Uma investigação realizada em 15 países pela fundação holandesa Changing Markets e a coligação Break Free From Plastic, divulgada em Portugal pelas organizações ambientalistas Zero e Sciaena, demonstrou as discrepâncias entre o discurso e os compromissos públicos de grandes supermercados e marcas do setor alimentar e de bebidas.

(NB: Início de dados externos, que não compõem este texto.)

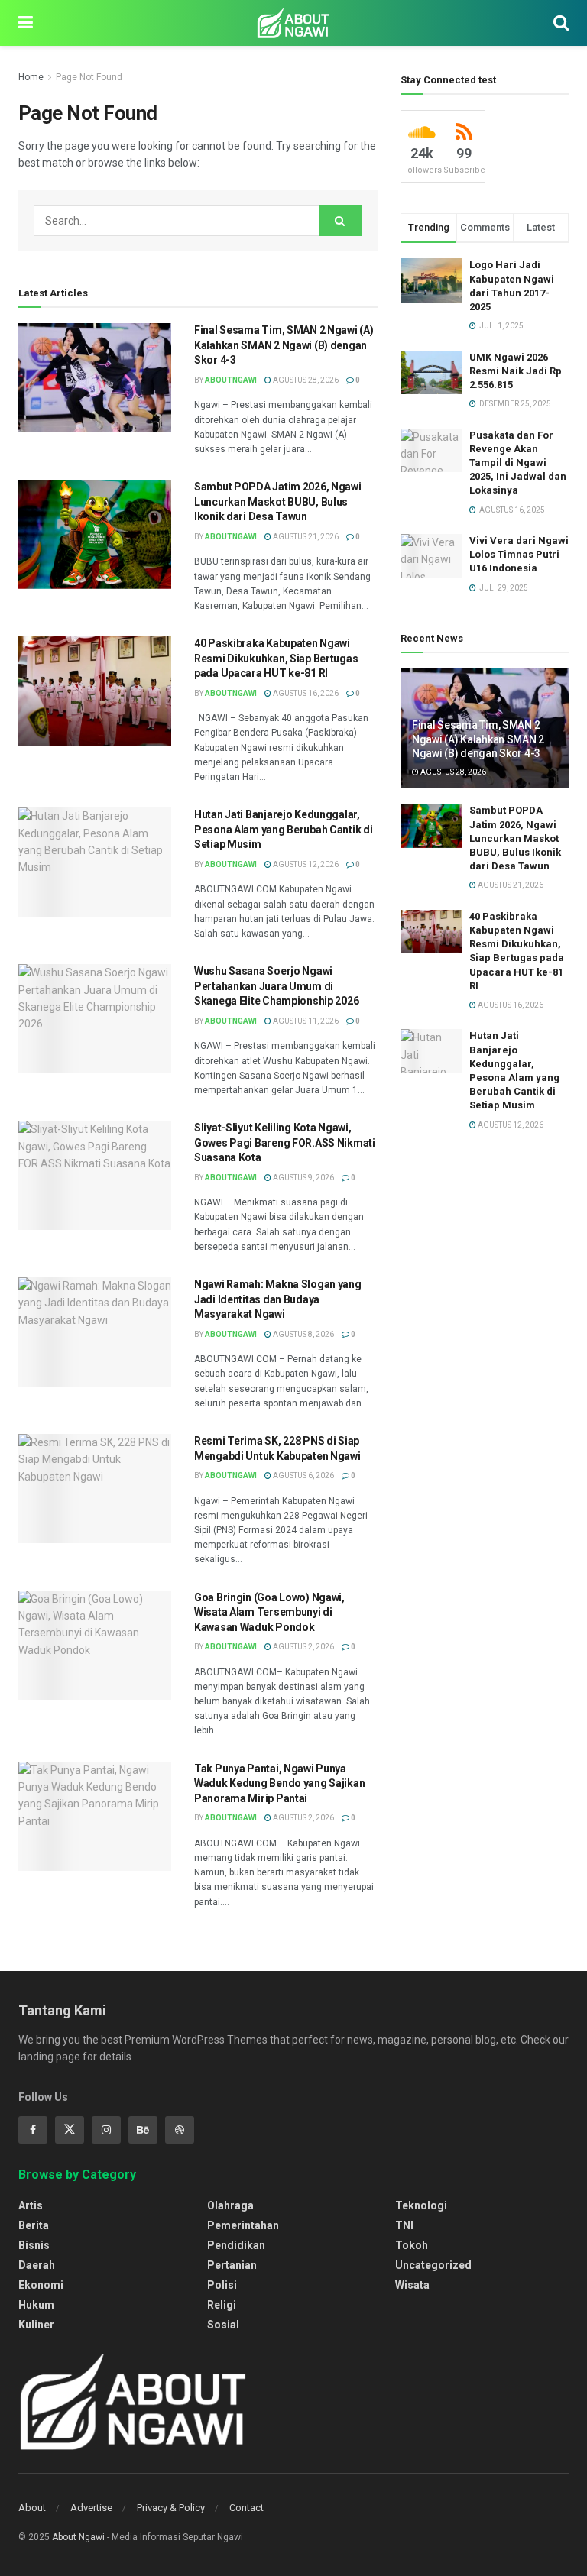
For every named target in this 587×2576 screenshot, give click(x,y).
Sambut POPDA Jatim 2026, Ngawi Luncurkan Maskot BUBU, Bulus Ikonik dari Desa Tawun (278, 502)
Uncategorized (433, 2265)
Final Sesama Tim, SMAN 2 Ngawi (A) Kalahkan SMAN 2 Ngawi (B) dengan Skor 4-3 (283, 345)
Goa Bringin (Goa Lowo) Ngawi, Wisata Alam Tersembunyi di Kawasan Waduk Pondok (269, 1612)
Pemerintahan (243, 2225)
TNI (404, 2225)
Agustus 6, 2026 (302, 1475)
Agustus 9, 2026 (302, 1177)
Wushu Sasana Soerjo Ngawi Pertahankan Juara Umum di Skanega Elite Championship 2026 (276, 986)
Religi (221, 2305)
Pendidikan (236, 2245)
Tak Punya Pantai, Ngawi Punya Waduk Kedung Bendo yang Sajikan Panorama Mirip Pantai (279, 1783)
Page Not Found (89, 77)
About (32, 2507)
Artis (30, 2205)
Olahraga (230, 2205)
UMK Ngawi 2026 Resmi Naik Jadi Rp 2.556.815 (515, 370)
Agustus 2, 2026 (302, 1646)
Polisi (222, 2285)
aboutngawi (231, 380)
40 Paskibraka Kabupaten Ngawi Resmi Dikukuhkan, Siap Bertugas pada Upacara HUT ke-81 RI (276, 658)
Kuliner (36, 2325)
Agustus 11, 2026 (305, 1021)
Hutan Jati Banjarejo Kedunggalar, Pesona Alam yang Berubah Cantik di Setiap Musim (283, 829)
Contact (246, 2507)
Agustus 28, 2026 (305, 380)
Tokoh (411, 2245)
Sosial (223, 2325)
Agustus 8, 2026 (302, 1334)
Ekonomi (40, 2285)
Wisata (412, 2285)
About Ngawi (78, 2537)
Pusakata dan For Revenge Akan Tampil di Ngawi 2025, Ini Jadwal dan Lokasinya (517, 463)
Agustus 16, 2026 (305, 693)
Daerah (36, 2265)
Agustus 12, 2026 (305, 864)
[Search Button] (340, 220)
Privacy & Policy (171, 2507)
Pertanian (232, 2265)
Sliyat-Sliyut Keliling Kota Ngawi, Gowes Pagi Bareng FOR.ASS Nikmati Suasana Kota (284, 1142)
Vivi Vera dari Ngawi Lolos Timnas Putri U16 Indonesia (519, 554)
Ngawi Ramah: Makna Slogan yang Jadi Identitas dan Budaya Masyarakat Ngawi (278, 1299)
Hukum (36, 2305)
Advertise (91, 2507)
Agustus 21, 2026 (305, 536)
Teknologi (421, 2205)
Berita (33, 2225)
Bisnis (34, 2245)
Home (31, 77)
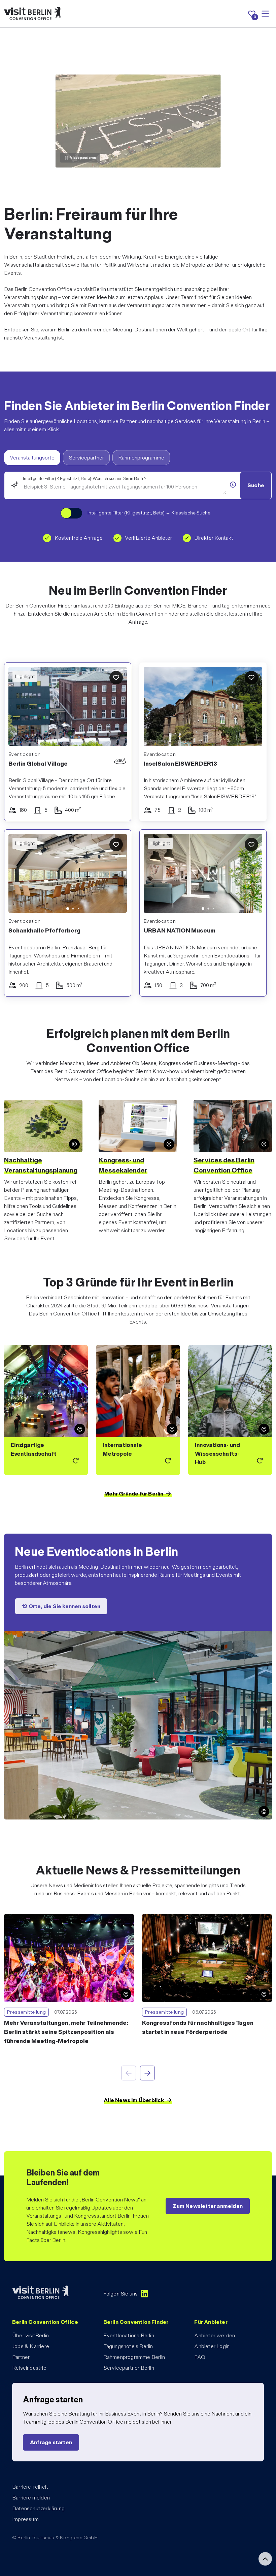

Os autores da investigação denunciam “manobras de bastidores” para boicotar a legislação que vise fazer frente ao problema das embalagens descartáveis.
“A poluição gerada pelos plásticos descartáveis, que afeta gravemente a nossa saúde e o nosso ambiente, tem solução, mas é a indústria que produz, embala e distribui esses recipientes que está a fazer tudo o que pode nos bastidores para que nada seja feito para reduzir essa ameaça”, referem as organizações num comunicado que acompanha o relatório.
De acordo com o documento, não só falharam iniciativas voluntárias para combater o desperdício de plástico, como têm sido usadas “como tática para atrasar e obstruir legislação progressista”, enquanto se procura “distrair os consumidores e governos” com “promessas vazias e falsas soluções”.
Sob o título “Talking Trash — Manual sobre falsas soluções das empresas para a crise do plástico”, o relatório aponta como os 10 maiores poluidores de plástico do mundo a Coca-Cola, a Colgate-Palmolive, a Danone, a Mars Incorporated, Mondelez International, a Nestlé, a PepsiCo, a Perfetti Van Melle, a Procter & Gamble e a Unilever, com “uma pegada plástica conjunta de quase 10 milhões de toneladas por ano”.
“Assumem compromissos públicos de reciclagem com objetivos quantificáveis, os quais não cumprem e reformulam ou então focam o discurso em soluções falsas ou soluções não comprovadas que também envolvem outros problemas ambientais (alternativas supostamente biodegradáveis ou compostáveis, reciclagem química)”, frisam os autores do estudo.
Como exemplo, citam a Coca-Cola, referindo que “está comprometida, de alguma forma, com dez iniciativas voluntárias para resolver o problema dos resíduos de plástico, enquanto faz parte de, pelo menos, sete associações comerciais que têm feito lóbi contra a adoção de sistemas de depósito ou outra legislação para regulamentar o uso de plástico descartável”.
Segundo o relatório, nos 40 países e regiões do mundo onde as embalagens de bebidas podem ser devolvidas à loja (através de sistemas de depósito com retorno, como o que irá ser lançado em Portugal a partir de janeiro de 2022), 90% de todas as embalagens de bebidas são reaproveitadas e / ou convertidas em novas embalagens, em vez de serem abandonadas, colocadas em aterro ou incineradas.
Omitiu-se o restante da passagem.